Mr. Stapleton We are petrified about the upcoming flu season, we were very fortunate last year to not have a flu season and the data that came out last week–New York State has already surpassed the total number of positive flu cases than we experienced in all of last year. If we have a significant flu season we will be brought to our knees. When we called the New York State Department of Health surge and flex line (last week), the closest available ICU bed was an Orange County… that is the situation we are dealing with every single day.
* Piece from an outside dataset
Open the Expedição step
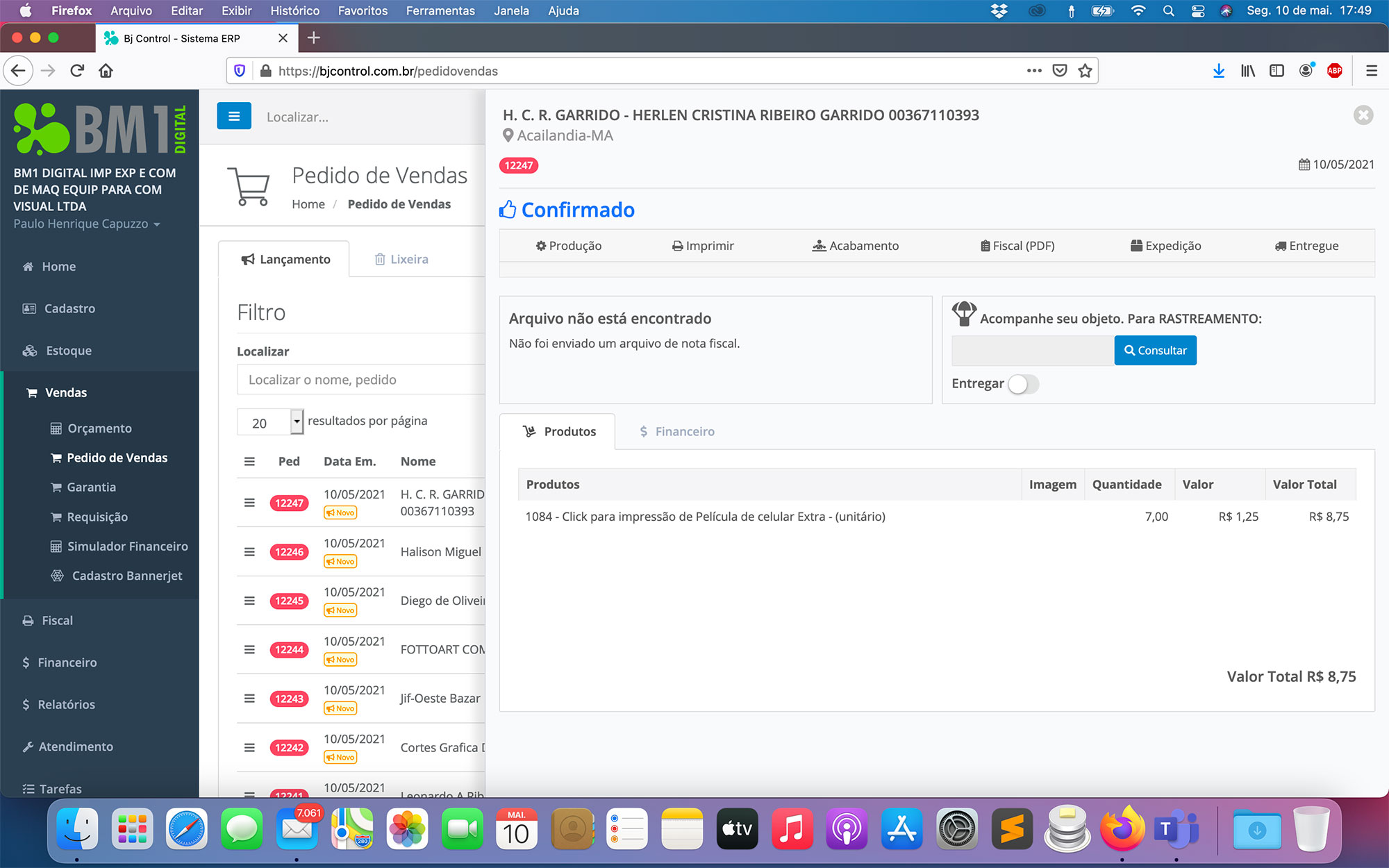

Jennifer Lewke – How often are you calling that line and how often are you getting beds that are hundreds of miles away?

Mr. Stapleton – So, every time we go on diversion we have to call that line to basically get permission to go on diversion. We say we need ICU beds and they’re like well, who have you called. I said we’ve called every hospital in Buffalo, we’ve called every hospital in Syracuse, we’ve called every hospital in Rochester and we called down to Pennsylvania and nobody has critical care beds, where is the closest bed? And then we’ve got to go into a room and tell a family whose loved one just had a stroke that we’re going to transfer your family member 250 miles away… that’s not OK.

Dr. Feinberg – We actually were down to one ventilator left in our facility, with people that were likely going to need ventilators and so, we went to diversion to establish enough time to borrow three from the University of Rochester so, that’s how critical things are.

Dr. Dustin Riccio/President, Eastern Region of RRH – The heart attacks that are going to come through that are going to be difficult to care for, the strokes that we need to care for on a daily basis, the traumas, the bumps and bruises that’s all on the line. In the prior five years at this job just to put it in perspective, we have not been on diversion ever in Clifton Springs over the last several weeks we’ve diverted a few different times.

Mr. Stapleton – We can still safely care for our community but that is being threatened plain and simple and if things don’t change our ability to safely care for our community is going to be under an enormous threat.

If it’s a matter of life or death, any hospital has to take you, even if it is on diversion. When it comes to ventilator capacity, if a hospital is getting low, News10NBC is told they can call the state’s surge and flex line and the state can typically get them more ventilators within 24 hours.